On 1 December, 1934 Sergei Mironovich Kirov was murdered at the Smolnyi Institute in St. Petersburg by Leonid Nikolaev, a former party member. The 48-year-old First Secretary of the Leningrad party organization and longtime Bolshevik member was assassination only months after he had received a higher percentage of votes in the elections to the Politburo at the Seventeenth Party Congress than Joseph Stalin (Freeze, 364).

Isaak Brodskii. “S.M. Kirov Secretary of the Leningrad Provincial Committee of the Communist Party.” The Kirov Affair Images. Soviethistory. 1929. Web. 18 March. 2018.

Sergei Kirov’s death became a political sensation for the Bolshevik party because of the murder of such a prominent political figure. For days after the event, radio broadcasts and newspaper devoted time to mourn the death of the politician. They also denounced those responsible for the assassination and focused on the alleged perpetrators of the crime. These newspapers also called for national support for the Bolshevik Party by stating that the attack on Sergei Kirov was not just about him, but about the entire Bolshevik Party and the proletariat revolution (Knight). In rural areas local party leaders organized meetings for workers, peasants, students, and others to mourn the death of Kirov together. As this was occurring, these local leaders were also asking for donations of either money or labor to support his memory (Rimmel, 481).

━━━━━━

• **What this exercise asks**:
• A. From the passage on Kirov's murder, extract the words from "On 1 December, 1934" to "Stalin (Freeze, 364)." without any changes.
• B. Answer these questions using the passage on Kirov's murder:
(i) Who killed Sergei Kirov?
(ii) In which building was Kirov murdered?
(iii) What did local party leaders in rural areas ask people to donate in support of Kirov's memory?
• C. Carry on the passage about Kirov's murder, starting after its final sentence.

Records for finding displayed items
━━━━━━

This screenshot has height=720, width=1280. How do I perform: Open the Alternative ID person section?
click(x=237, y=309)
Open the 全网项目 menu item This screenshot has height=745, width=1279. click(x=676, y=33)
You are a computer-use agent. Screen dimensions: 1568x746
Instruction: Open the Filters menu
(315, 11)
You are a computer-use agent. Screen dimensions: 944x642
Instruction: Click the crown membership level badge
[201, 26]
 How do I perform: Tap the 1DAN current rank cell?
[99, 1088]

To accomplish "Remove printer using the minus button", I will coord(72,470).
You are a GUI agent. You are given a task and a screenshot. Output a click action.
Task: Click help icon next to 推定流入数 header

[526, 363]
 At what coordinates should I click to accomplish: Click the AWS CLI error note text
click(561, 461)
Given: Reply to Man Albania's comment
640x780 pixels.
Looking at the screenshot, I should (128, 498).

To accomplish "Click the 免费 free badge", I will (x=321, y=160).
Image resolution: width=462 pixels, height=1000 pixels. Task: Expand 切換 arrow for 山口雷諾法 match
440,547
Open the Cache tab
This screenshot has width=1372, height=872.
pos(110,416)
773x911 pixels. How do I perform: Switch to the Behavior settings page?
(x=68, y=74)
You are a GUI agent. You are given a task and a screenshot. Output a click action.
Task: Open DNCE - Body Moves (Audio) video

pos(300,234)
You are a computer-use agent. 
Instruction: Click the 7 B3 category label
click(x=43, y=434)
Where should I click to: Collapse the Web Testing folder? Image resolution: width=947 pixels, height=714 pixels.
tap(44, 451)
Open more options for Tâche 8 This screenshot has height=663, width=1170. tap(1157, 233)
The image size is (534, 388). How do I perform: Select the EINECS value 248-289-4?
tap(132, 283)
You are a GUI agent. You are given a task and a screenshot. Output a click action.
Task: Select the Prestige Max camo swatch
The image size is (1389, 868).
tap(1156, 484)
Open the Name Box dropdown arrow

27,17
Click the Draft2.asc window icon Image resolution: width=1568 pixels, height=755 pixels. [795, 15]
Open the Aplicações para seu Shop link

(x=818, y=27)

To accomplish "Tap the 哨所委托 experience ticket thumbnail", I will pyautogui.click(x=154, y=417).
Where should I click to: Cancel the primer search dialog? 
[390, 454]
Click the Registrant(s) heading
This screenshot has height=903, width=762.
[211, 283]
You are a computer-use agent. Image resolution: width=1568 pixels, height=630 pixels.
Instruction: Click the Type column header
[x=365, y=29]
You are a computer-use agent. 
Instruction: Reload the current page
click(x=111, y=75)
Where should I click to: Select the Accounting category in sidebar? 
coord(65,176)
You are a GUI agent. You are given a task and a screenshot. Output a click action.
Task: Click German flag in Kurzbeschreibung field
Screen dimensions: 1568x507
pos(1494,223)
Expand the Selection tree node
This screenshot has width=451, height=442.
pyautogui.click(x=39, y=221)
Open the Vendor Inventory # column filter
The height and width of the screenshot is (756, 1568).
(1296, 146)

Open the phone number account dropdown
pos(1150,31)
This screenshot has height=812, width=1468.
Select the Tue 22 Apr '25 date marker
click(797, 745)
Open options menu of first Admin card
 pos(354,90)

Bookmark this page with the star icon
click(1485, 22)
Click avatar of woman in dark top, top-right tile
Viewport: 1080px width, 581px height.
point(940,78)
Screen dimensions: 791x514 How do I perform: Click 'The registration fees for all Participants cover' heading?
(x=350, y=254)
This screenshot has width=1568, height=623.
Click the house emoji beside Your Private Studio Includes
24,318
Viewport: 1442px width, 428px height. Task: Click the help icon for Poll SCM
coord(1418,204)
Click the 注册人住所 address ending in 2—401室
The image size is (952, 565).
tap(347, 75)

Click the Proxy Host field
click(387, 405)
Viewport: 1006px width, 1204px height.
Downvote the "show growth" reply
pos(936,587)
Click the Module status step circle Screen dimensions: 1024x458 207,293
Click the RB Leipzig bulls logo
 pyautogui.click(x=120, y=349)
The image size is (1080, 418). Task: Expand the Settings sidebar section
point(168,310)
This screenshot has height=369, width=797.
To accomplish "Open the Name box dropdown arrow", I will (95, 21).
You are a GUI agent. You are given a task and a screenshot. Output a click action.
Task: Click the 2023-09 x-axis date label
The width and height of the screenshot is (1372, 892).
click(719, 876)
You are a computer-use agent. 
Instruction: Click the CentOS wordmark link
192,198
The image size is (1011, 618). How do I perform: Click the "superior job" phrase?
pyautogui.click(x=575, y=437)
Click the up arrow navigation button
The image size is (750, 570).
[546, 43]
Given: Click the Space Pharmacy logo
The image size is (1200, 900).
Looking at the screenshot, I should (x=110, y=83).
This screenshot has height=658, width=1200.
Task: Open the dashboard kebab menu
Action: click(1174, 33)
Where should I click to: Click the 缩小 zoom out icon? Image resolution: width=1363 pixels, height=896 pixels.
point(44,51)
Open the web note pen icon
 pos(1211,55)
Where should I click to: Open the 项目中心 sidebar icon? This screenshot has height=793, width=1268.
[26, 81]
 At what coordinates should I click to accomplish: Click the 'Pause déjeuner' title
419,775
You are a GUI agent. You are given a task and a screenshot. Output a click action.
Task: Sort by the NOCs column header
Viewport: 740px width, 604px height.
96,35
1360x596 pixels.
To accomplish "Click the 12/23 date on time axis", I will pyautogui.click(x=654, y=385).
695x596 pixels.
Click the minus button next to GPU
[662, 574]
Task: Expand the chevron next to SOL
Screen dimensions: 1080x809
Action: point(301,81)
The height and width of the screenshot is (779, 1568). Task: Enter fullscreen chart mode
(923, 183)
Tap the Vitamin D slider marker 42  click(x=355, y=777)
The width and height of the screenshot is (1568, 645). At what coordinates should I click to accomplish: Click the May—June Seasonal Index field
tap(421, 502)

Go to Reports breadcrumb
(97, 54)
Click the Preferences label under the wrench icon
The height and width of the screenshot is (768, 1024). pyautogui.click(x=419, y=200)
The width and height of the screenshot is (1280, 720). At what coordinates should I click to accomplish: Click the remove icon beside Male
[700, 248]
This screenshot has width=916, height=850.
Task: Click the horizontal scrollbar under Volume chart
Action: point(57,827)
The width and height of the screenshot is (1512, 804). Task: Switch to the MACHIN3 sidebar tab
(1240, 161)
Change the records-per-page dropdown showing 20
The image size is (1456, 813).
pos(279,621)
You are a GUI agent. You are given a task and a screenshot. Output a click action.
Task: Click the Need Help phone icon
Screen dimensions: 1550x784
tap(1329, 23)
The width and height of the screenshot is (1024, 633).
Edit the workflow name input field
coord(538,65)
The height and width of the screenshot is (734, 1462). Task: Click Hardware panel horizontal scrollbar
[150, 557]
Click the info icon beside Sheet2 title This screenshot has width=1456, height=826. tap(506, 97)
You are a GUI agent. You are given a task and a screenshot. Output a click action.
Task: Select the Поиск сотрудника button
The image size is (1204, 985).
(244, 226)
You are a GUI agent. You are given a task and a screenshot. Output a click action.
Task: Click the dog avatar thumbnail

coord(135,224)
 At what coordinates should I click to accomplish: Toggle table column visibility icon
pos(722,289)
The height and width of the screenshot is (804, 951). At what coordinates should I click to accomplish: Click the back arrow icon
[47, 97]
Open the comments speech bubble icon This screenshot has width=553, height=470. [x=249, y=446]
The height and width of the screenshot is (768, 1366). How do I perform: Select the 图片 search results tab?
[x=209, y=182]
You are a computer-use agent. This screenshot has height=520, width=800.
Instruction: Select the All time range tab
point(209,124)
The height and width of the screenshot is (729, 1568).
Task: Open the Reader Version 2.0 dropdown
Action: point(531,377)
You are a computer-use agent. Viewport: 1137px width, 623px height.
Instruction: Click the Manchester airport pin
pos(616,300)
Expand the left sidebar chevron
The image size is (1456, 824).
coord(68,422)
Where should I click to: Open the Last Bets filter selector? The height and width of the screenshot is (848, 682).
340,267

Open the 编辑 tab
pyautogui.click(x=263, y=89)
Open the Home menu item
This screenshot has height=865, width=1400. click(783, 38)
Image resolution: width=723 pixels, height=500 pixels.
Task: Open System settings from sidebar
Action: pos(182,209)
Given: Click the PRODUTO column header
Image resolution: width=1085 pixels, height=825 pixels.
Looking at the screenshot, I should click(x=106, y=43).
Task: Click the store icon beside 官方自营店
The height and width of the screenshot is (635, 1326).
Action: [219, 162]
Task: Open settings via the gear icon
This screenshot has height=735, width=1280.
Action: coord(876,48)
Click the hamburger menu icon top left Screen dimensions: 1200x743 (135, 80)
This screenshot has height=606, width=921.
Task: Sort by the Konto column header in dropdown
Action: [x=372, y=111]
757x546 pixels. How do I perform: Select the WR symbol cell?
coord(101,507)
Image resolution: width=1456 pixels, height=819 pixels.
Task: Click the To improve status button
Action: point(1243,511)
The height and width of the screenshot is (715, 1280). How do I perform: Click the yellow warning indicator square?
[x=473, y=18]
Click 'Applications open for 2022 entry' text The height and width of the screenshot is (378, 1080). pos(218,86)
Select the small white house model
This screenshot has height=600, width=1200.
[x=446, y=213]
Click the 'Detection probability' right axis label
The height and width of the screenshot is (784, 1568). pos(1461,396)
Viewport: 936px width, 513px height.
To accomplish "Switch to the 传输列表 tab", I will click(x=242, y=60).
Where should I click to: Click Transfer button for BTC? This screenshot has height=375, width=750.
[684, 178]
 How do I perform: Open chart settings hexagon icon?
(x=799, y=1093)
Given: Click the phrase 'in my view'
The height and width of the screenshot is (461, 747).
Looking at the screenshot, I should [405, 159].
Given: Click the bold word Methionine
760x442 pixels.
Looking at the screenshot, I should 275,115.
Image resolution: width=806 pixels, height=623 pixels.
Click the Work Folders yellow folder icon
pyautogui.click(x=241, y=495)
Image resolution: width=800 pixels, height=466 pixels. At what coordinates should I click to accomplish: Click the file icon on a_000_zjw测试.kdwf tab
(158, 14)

━━━━━━

• **Task-by-task results**:
• A.
On 1 December, 1934 Sergei Mironovich Kirov was murdered at the Smolnyi Institute in St. Petersburg by Leonid Nikolaev, a former party member. The 48-year-old First Secretary of the Leningrad party organization and longtime Bolshevik member was assassination only months after he had received a higher percentage of votes in the elections to the Politburo at the Seventeenth Party Congress than Joseph Stalin (Freeze, 364).

• B.
(i) Leonid Nikolaev, a former party member.
(ii) The Smolnyi Institute in St. Petersburg.
(iii) Either money or labor.

• C.
Kirov’s death did not provoke the same intense, mournful response from the common people. These people, mostly those living in rural areas, were not concerned with the assassination of a powerful politician, as they were focused on their lack of food and growing hunger. The general population did not see the events as terrible news or something to be too concerned with, as they viewed the Soviet government and Kirov himself with hostility. With Kirov’s death, they focused more so on the failures of the Party and Communism to help combat their mass hunger than on Kirov himself. (Lenoe, 353).

Interestingly enough was the responses from Leningrad, Kirov’s place of work and a city where two days before the assassination it was announced that bread rations for workers would be ended. These workers, angry at their main source of food being removed, viewed Kirov’s murder and the question of who did it as being important. Instead, the average Soviet worker viewed Kirov’s assassination with a sense of satisfaction and glee, with one worker being noted as saying, “That’s the way to go—that’s just what he deserved, because the people are exhausted and are kicking the bucket from hunger…. This means there are now 800 extra grams of bread for the population (Lenoe, 353).”

Monument to Sergey Kirov (Soviet politician) on Kirovskaya Square in St Petersburg, Russia

Nikolay Tomskiy & Noy Trotskiy. “Monument to Sergey Kirov on Kirovskaya Ploshchad.” Saint-Petersburg. 1938. Web. 18. March. 2018.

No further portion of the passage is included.